Published 22:38, May the 4th, 2008
 

KG gets it done

NBA. Kevin Garnett has always been an easy target.

He’s a surefire Hall of Famer and has the league’s highest salary, commercial appeal and a number of nicknames. But as the best player on an endless amount of bad teams, it took him nine years to advance past the first round of the playoffs, and this will be just his second career trip to a conference semifinal.

Garnett was a postseason choke artist, his critics exclaimed, and those echoes were faintly heard through the Garden hallways over the last week. Even though he had averaged 21.5 points, 8.5 rebounds and 4.0 assists through the series’ first six games, the Celtics were losing, and some of the blame was put on Garnett’s shoulders.

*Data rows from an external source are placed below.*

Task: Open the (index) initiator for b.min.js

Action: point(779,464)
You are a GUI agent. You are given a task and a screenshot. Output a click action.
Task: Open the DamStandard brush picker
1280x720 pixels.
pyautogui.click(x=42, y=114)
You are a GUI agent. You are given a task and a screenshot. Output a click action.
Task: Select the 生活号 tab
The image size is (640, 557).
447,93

Sure, he wasn’t always aggressive, had been unselfish to a fault and failed to take over at times when the Celtics were struggling at Atlanta’s Philips Arena despite averaging 24.7 points in three road losses.

But in the series’ decisive game yesterday, Garnett was unconscious, attacking the rim and scoring 18 points on 9-of-13 shooting while grabbing 11 rebounds, including four on the offensive end, in 27 minutes of work.

This wasn’t KG 2.0. Rather, it was simply a stronger performance from a man who wouldn’t be heading home after the first round for a seventh time.

“Through adversity, you have to continue to keep your head up, stay positive and lead by example,” Garnett said.

“That’s big when you’re trying to accomplish what we’re trying to do this year.”